● Written problem
Can you write the next few paragraphs of the blog post below about studying Financial Statement Analysis for the CFA, picking up right after its last sentence?
# start of Page excerpt
Oh The Humanity!

For a chronological index of my path to the CFA, click here.

This is not what was supposed to happen.

I started the CFA program in order to replace my ad hoc investing education (gleamed mostly from bestselling finance books) with something more in-depth and comprehensive.

One reason for doing this is to gain credentials for a possible future career change. My primary reason though was to fill knowledge gaps in order to simply become a better investor.

So in my pre-enrollment crystal ball, I saw myself gradually transforming my current (no doubt elementary) stock-trading algorithms into something more sophisticated and professional as I acquired a proper investing education while working my way through the CFA study guides.

Until recently, my vision matched the reality. The quantitative and statistical material from Volume I was very helpful since my present investing style relies heavily on number-crunching.

Economics in Volume II didn’t seem as useful, but it was nice to understand the terminology and unspoken reasons behind some of Bernanke’s statements while testifying to congress a few weeks back.

Incidentally, ’twas also neat to see which of the questioning senators appeared to have a decent economics background (Paul Ryan).

But something has since gone horribly wrong. I’m now in the middle of a the more I learn, the less I realize I know paradox. And it all started with Financial Statement Analysis, which is Volume III of the CFA study guides.

floor.jpgFinancial Statement Analysis (FSA) was initially a pleasant experience.

The first 300 pages or so found me becoming increasingly able to decipher income / cash flow statements and balance sheets – documents that previously may as well have been written in Pashto.

And as I got deeper into Volume III, I had a chuckle at how naive my current method of screening stocks was starting to appear, which is based mostly on crunching historical ratios such as EPS, P/E, ROIC, and BV/S while totally the ignoring financial statements they come from.

But as I progressed beyond page 300, I became increasingly less amused. Volume III shifts here from teaching you how to simply read these statements into the myriad ways that what appears in them may be misleading and therefore needs to be adjusted in order to get the true picture.

And this continues, subsection after subsection, for about the next 250 freaking pages

In some cases, adjustments are required just to get two companies’ statements drawn up by the same set of rules. Elsewhere, something seemingly minor, mentioned in a footnote, results in your doing some recalculations and seeing a company’s solvency in a totally different light.

So this should have been a happy time for me, right? Wasn’t that my goal, to become a more intelligent investor?

In truth, by the time I came through the other side of all these manipulations and re-adjustments around page 550, I was thoroughly demoralized.
# end of Page excerpt
# start of Items
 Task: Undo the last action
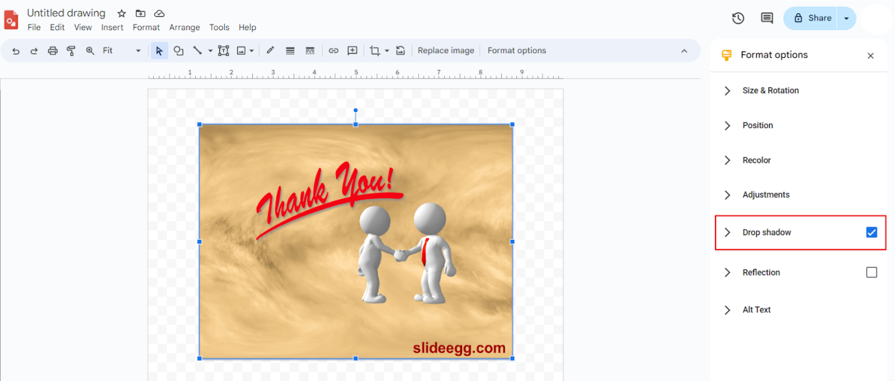pos(16,51)
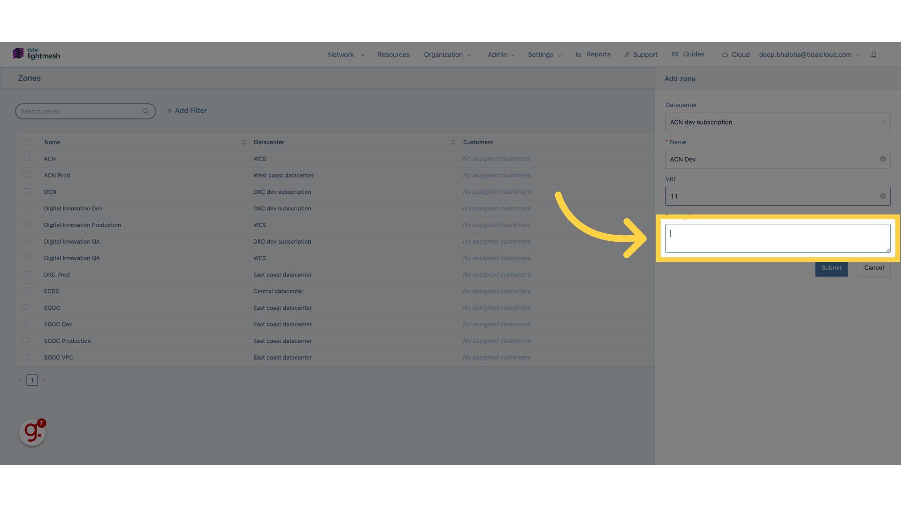Check the select-all checkbox in table header
This screenshot has width=901, height=507.
[x=26, y=142]
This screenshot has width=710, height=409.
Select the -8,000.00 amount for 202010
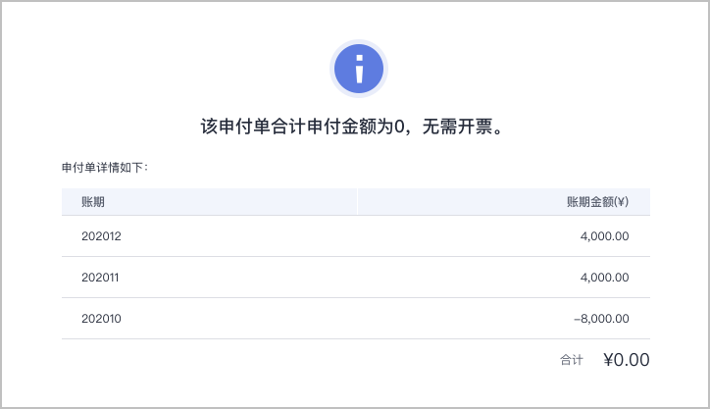tap(601, 319)
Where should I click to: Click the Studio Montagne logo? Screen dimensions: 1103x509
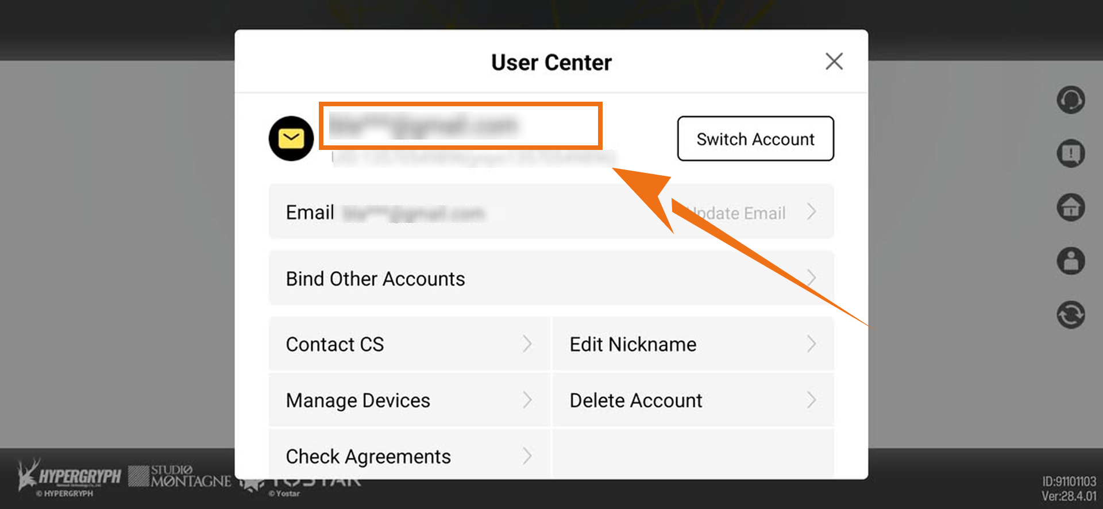coord(180,477)
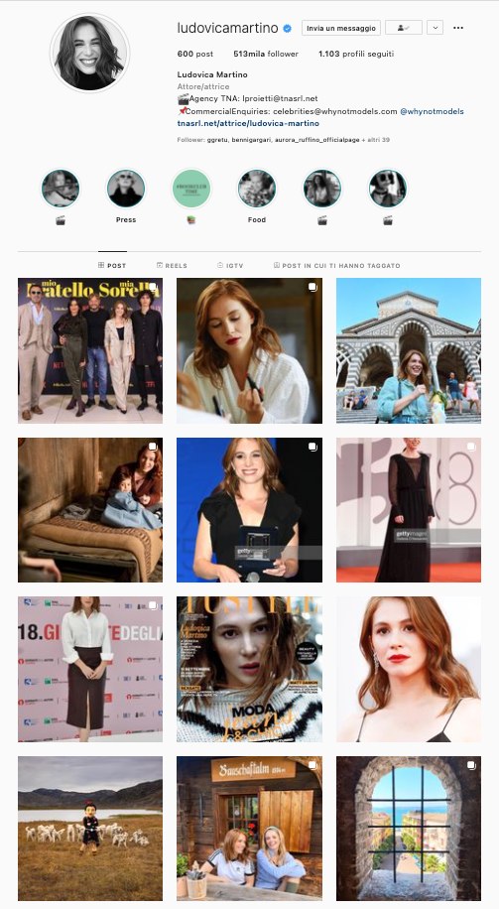
Task: Click Invia un messaggio button
Action: (341, 28)
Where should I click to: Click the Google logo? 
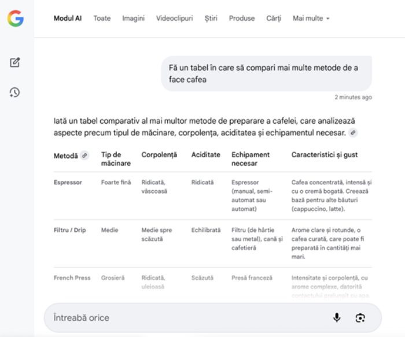(x=16, y=18)
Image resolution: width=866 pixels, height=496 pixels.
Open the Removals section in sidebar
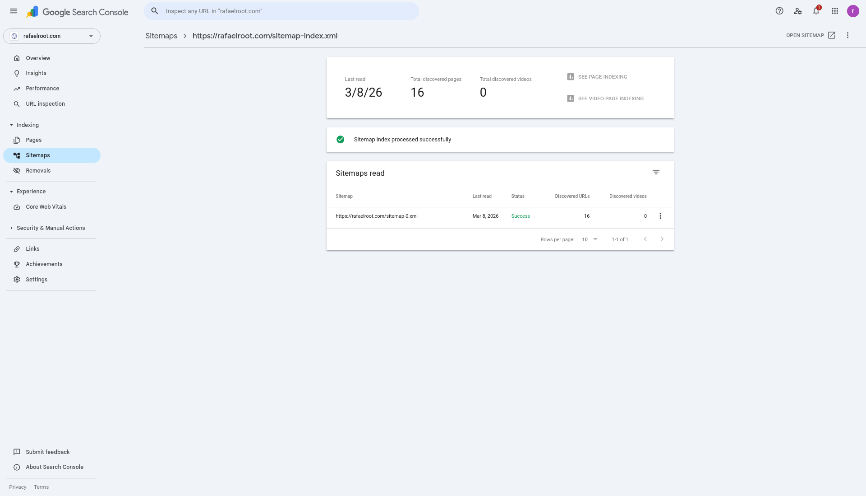pos(38,171)
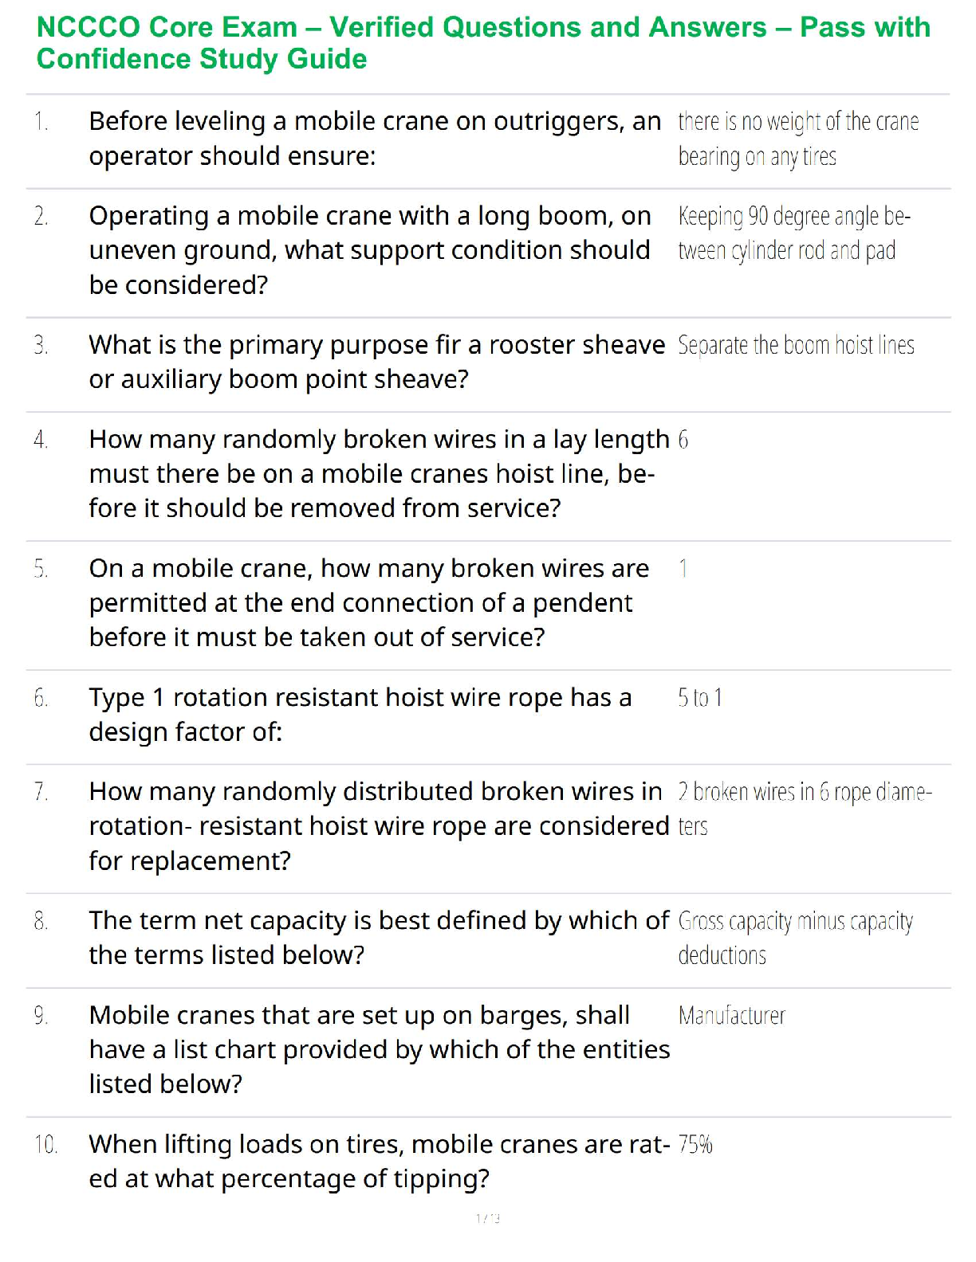The width and height of the screenshot is (976, 1262).
Task: Click the page number at the page bottom
Action: (x=488, y=1218)
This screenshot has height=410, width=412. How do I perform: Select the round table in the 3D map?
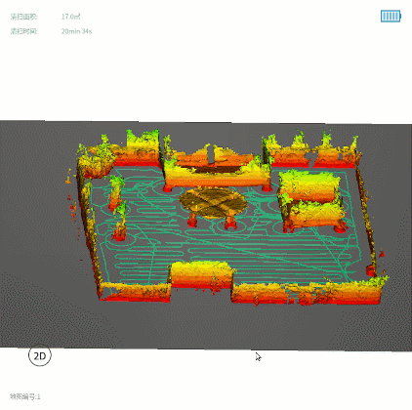coord(212,202)
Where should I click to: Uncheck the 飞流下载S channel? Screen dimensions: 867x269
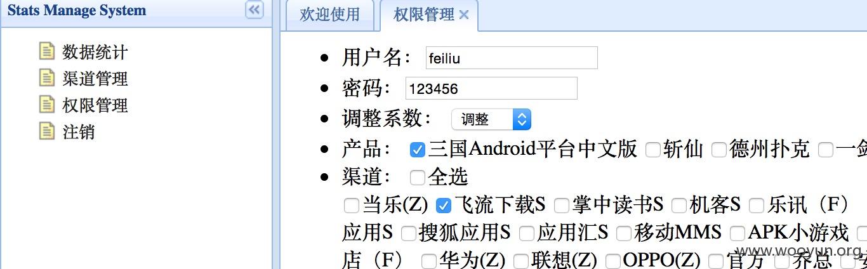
# end of Items
● The result
With each passing chapter, I realized that my halcyon days of being able to decide in mere minutes whether or not to invest in a stock flagged by my screener were over.

    I no longer trust my stock screeners to filter out bad stocks.
    I no longer trust my stock screeners to NOT filter out good ones.
    I no longer trust my computer scripts to crunch ratios to perform proper valuation to identify bargain buys.

And thanks very much Volume III for planting an additional seed of doubt. I’ve always liked businesses with consistent earnings, sales, and equity increases from year to year, because that told me that the biz had an economic moat and therefore a predictable future series of cash flows.

But you had to go and say that while that may be true, it can also be a sign that management is playing accounting tricks in order to smooth the annual numbers.

Yes, my whole investing modus operandi is in ruin. Sure I can still use my favorite parameters to make investing decisions, but I need to compute my own ratios which will come from my own adjusted financial statements for every bleeping company I look at.

The good news is that the CFA program has provided me with the tools to do this. The bad news is that you really have to dig to find the gotchas and then hope the ginkgo biloba helps you figure out what to do with them. I see little hope in automating this process.

So what do I do in the mean time?

Twice last week, I ended up selling stocks that were fully valued (though how can I be sure any longer?). But whereas I usually immediately replace one stock position with another, this time…

    I ran my stock screener.
    I examined the cheapest of what came out.
    I crunched numbers.
    I glanced at the companies’ financial statements.
    I remembered the American Airlines example on page 527 of Volume III, where $10 billion of off-balance sheet debt changes the purported 0.9 debt-to-equity ratio to a hefty 2.3 instead.
    I threw up my hands and bought a broad index ETF instead.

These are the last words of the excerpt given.